ACTIVITY >>
With the entries below as the source, tally the lines that contain the string "shield" and give the number only.

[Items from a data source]
· · · · ·

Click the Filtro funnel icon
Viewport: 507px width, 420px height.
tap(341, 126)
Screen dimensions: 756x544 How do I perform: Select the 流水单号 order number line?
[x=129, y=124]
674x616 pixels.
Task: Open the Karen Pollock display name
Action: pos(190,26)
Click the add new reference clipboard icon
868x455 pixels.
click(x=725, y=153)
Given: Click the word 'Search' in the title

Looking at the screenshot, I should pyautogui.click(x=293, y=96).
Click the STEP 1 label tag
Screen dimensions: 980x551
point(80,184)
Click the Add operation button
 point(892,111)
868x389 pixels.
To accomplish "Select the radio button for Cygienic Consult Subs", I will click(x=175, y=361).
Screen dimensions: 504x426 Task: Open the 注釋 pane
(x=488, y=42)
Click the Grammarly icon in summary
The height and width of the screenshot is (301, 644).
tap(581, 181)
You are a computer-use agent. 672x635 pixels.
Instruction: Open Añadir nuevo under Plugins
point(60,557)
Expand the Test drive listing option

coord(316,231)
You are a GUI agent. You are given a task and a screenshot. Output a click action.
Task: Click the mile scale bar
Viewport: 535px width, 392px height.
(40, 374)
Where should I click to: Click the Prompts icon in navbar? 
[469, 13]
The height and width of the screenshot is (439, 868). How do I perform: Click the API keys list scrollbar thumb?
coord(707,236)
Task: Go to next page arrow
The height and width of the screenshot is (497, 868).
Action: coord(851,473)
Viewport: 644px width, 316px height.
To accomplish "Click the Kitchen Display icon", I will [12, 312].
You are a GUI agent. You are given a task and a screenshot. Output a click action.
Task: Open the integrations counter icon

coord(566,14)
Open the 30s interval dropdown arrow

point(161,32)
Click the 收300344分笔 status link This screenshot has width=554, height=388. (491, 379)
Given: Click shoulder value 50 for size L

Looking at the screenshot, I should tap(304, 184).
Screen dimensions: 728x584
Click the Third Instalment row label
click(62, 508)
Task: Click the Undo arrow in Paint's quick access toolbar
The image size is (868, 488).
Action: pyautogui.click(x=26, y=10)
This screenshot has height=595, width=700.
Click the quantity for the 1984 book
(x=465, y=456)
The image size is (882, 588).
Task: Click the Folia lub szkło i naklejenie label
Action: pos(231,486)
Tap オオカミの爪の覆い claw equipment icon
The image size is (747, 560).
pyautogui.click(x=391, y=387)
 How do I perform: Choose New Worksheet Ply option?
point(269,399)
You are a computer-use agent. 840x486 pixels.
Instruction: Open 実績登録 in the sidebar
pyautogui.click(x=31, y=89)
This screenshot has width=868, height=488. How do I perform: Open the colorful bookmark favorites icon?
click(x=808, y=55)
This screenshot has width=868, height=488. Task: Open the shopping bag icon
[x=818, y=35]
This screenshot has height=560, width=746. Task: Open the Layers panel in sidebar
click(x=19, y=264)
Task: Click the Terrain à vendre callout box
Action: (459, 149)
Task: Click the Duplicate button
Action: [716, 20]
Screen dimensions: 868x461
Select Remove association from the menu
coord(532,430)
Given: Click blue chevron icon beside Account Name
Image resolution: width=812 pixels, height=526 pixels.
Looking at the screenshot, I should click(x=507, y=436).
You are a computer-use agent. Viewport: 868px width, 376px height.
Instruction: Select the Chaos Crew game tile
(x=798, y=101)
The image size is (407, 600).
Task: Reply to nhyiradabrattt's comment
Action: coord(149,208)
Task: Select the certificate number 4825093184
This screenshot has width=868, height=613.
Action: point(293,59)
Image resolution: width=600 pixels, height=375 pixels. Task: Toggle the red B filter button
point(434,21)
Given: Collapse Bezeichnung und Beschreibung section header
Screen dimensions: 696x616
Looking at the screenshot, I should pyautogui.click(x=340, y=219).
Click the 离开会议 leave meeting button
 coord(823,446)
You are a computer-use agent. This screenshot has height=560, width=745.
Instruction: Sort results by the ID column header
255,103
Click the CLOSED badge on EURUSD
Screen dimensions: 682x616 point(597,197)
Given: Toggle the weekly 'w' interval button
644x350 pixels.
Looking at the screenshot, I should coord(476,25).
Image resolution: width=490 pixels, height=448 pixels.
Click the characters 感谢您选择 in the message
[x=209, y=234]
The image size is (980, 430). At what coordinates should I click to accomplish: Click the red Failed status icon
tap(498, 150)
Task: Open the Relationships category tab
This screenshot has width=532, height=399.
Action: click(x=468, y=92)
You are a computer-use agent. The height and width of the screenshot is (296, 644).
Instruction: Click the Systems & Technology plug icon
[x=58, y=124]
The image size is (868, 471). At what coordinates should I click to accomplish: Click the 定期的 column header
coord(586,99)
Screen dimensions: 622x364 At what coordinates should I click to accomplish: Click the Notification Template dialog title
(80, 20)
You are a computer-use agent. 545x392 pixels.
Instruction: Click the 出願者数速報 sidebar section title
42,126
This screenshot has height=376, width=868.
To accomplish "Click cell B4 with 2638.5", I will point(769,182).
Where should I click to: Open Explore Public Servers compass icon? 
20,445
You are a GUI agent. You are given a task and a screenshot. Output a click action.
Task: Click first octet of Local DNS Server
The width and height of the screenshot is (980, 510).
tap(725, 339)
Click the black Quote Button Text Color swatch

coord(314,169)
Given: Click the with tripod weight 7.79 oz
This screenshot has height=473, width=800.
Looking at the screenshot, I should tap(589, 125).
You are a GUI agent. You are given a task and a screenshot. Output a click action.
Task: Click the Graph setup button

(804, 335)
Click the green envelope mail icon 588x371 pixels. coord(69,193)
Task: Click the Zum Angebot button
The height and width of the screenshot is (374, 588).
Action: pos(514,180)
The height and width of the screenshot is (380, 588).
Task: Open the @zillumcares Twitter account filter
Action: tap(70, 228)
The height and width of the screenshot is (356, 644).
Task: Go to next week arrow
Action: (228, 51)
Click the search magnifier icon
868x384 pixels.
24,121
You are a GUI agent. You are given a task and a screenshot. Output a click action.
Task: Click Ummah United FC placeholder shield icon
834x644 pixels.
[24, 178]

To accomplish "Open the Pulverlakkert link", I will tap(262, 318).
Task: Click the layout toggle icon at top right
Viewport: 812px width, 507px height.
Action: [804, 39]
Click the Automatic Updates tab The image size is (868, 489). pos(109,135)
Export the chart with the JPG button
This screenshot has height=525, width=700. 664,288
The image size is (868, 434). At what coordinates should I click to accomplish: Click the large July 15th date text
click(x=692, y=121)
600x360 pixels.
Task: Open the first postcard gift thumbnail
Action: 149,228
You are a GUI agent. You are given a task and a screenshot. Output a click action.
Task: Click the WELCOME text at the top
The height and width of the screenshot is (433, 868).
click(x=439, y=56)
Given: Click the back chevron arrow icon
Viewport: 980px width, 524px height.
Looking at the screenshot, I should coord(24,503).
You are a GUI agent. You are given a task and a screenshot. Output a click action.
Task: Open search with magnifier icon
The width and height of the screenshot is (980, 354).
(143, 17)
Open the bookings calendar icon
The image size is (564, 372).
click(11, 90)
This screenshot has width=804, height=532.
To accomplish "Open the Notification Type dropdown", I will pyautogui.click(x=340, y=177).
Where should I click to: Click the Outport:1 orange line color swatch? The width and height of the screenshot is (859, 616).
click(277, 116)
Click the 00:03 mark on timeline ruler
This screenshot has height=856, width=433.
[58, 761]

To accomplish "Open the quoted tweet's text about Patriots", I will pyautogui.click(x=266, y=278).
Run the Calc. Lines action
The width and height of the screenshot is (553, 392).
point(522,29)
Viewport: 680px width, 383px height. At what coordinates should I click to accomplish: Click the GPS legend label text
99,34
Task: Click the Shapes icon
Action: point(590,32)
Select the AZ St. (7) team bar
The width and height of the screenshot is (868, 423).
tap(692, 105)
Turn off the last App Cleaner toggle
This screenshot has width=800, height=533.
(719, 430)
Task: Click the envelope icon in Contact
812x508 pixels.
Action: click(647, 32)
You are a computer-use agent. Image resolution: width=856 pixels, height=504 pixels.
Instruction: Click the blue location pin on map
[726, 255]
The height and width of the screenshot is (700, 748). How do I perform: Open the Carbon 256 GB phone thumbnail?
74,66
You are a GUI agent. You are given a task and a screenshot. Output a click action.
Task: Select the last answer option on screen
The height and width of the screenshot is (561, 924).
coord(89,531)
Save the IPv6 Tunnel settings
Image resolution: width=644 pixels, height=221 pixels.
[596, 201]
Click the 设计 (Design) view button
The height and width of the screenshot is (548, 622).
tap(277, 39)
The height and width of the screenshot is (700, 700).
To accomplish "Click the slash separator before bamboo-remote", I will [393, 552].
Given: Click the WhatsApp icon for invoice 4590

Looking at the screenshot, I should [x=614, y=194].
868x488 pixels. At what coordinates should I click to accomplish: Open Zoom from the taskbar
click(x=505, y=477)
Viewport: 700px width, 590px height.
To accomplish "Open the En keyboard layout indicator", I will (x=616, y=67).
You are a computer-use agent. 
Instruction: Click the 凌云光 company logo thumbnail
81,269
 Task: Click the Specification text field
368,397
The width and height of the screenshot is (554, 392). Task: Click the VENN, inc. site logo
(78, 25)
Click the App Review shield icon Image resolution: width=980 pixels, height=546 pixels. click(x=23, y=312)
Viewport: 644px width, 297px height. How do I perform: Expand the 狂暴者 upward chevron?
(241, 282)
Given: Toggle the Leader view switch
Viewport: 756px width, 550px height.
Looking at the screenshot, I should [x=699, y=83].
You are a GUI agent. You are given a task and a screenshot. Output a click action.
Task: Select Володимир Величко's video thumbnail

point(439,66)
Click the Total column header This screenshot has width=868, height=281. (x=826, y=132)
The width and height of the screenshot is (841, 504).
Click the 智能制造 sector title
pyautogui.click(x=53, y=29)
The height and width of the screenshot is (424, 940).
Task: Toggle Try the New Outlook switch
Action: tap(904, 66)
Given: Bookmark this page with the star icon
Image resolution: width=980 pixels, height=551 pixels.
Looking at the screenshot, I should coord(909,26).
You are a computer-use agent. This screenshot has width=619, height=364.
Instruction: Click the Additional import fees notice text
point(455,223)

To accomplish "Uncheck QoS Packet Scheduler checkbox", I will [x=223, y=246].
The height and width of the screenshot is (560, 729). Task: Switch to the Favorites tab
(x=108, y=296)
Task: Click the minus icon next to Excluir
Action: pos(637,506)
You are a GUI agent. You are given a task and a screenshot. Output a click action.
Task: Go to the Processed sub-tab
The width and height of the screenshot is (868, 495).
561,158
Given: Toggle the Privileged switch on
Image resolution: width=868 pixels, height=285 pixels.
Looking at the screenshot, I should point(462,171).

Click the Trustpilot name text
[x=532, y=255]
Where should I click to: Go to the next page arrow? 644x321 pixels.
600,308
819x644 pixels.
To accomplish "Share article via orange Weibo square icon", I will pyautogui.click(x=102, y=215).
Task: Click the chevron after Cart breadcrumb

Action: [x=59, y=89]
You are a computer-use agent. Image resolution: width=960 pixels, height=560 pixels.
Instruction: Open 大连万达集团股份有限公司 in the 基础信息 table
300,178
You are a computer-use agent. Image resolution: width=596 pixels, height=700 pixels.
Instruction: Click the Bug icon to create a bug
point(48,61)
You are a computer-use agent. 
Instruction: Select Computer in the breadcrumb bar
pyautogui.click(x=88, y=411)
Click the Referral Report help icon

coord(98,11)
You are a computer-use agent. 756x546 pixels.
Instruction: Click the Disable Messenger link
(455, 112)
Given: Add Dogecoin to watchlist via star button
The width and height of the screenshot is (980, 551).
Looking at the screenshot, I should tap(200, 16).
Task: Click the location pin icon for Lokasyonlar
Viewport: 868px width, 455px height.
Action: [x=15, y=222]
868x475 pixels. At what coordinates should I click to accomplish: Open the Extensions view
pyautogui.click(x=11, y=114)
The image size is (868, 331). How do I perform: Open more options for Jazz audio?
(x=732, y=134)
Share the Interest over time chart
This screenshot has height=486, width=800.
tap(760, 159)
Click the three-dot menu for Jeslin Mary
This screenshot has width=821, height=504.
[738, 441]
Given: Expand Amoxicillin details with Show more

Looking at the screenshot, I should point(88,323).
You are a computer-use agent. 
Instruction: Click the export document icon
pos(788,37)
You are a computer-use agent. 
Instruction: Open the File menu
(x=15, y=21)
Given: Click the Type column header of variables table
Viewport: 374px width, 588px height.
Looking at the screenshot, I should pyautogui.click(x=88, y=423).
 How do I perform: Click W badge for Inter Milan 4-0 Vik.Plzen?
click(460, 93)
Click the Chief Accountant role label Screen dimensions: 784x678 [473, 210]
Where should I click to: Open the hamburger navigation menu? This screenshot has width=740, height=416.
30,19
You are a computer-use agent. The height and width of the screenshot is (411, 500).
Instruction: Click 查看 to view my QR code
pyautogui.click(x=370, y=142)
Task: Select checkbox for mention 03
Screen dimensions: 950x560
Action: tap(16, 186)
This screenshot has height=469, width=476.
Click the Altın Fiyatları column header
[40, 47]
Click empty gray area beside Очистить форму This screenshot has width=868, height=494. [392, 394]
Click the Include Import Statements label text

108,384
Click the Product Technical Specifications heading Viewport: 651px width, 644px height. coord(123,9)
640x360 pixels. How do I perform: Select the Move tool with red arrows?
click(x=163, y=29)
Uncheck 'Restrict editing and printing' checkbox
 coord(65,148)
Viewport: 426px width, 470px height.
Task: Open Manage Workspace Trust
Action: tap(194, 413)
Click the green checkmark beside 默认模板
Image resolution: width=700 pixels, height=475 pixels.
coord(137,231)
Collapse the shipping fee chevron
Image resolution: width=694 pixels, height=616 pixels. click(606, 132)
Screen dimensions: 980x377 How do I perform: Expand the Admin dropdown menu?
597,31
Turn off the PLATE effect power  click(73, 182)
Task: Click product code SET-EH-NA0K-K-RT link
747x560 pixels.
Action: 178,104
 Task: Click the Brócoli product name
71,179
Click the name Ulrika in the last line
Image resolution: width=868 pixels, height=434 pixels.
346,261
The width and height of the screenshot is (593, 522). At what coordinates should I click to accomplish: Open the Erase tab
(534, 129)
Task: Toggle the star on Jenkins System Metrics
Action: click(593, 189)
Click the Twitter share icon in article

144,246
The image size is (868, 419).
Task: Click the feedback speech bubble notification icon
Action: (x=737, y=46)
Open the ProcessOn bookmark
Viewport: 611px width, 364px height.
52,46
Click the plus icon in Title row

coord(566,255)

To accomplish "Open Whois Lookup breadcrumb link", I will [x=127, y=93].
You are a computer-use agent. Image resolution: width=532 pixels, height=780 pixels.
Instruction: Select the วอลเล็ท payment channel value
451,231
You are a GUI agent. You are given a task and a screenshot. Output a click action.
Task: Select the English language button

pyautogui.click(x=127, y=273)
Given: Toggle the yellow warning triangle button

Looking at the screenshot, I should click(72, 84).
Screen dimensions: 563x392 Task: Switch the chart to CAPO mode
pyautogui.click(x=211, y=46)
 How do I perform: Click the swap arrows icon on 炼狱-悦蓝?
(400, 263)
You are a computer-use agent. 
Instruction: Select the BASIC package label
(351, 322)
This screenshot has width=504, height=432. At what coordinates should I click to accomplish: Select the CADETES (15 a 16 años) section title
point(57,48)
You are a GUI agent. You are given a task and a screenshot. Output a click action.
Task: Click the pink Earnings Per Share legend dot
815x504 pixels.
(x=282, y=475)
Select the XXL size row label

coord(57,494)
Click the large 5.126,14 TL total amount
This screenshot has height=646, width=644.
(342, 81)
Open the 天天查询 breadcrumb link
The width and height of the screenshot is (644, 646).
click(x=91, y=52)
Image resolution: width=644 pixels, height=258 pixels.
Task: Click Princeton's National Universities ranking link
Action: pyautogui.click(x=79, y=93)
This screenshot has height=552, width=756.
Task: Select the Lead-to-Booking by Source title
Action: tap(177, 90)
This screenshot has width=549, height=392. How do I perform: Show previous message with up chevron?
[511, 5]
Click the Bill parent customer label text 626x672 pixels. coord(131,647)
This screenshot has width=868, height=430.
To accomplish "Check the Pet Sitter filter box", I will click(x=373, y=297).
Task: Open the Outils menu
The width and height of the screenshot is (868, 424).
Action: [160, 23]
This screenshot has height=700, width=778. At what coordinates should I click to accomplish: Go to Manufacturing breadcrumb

· · · · ·

THE COMPLETED TASK >>
2